[Pointing items for screenshots and pages]
-------

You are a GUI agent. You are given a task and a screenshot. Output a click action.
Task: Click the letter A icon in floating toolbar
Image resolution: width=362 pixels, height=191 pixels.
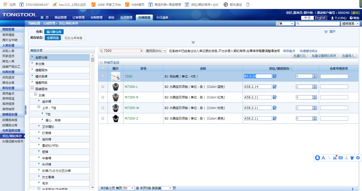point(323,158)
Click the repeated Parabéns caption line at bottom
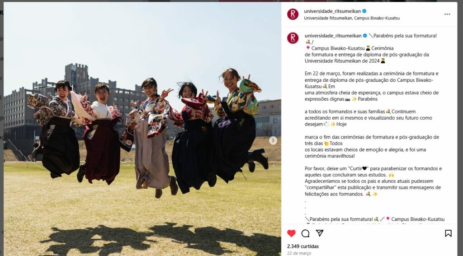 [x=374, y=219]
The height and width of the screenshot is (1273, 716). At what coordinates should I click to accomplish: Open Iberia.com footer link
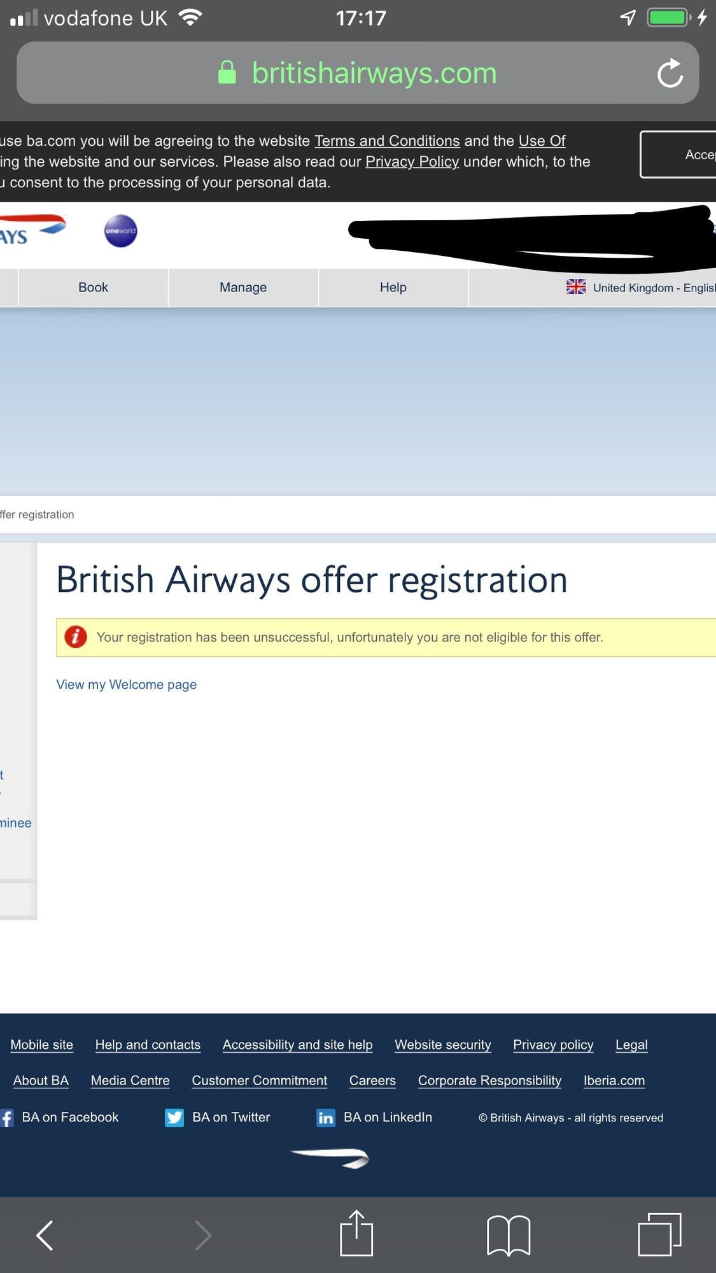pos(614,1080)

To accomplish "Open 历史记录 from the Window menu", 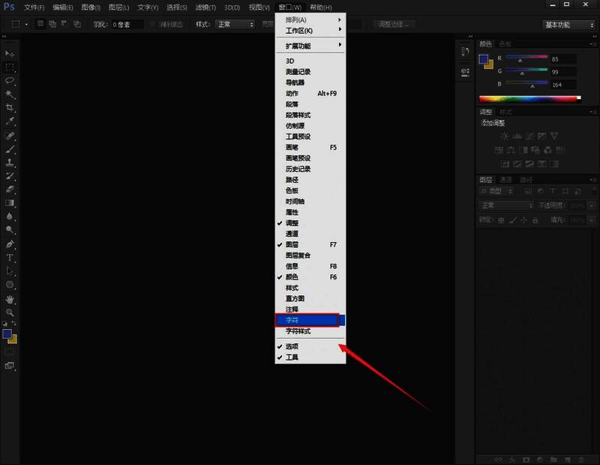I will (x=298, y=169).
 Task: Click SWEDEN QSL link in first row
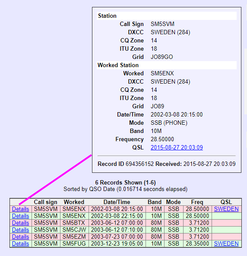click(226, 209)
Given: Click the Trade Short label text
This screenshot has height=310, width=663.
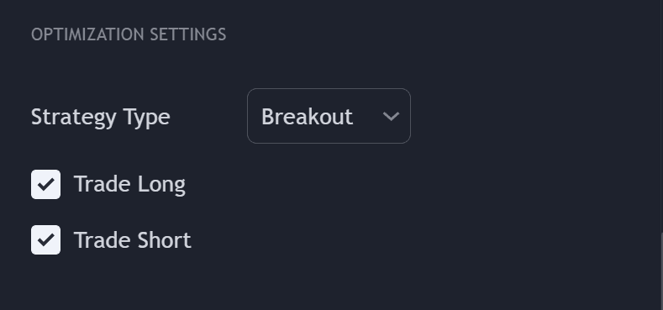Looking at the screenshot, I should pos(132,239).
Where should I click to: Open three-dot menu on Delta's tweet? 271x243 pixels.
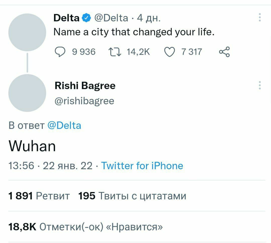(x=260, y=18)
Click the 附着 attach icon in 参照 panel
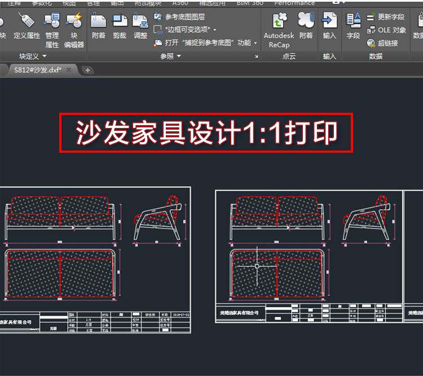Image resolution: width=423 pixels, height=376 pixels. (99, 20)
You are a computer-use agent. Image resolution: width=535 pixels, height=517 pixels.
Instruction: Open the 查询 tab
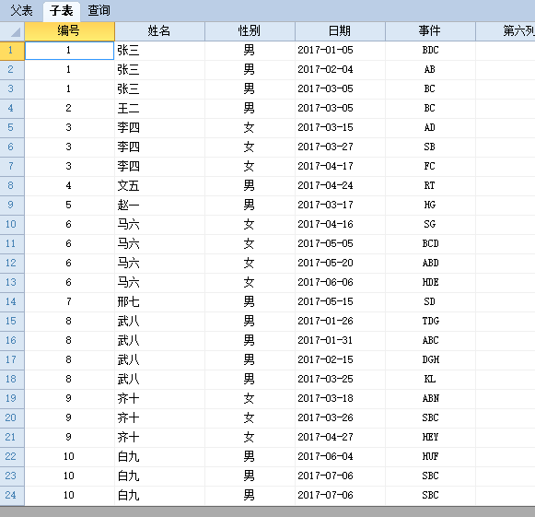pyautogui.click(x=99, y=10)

-------

Your goal: Output the lines starting at the one containing "Where should I" and ending at the last line of the items as a JSON list of strings, one string per line, with blank lines skipped. Leave the pictures out.

Answer to the problem:
[
  "Where should I click to: Open three-dot menu on Delta's tweet? 271x243 pixels.",
  "(x=260, y=18)",
  "Click the 附着 attach icon in 参照 panel",
  "Image resolution: width=423 pixels, height=376 pixels. (99, 20)",
  "You are a computer-use agent. Image resolution: width=535 pixels, height=517 pixels.",
  "Instruction: Open the 查询 tab",
  "pyautogui.click(x=99, y=10)"
]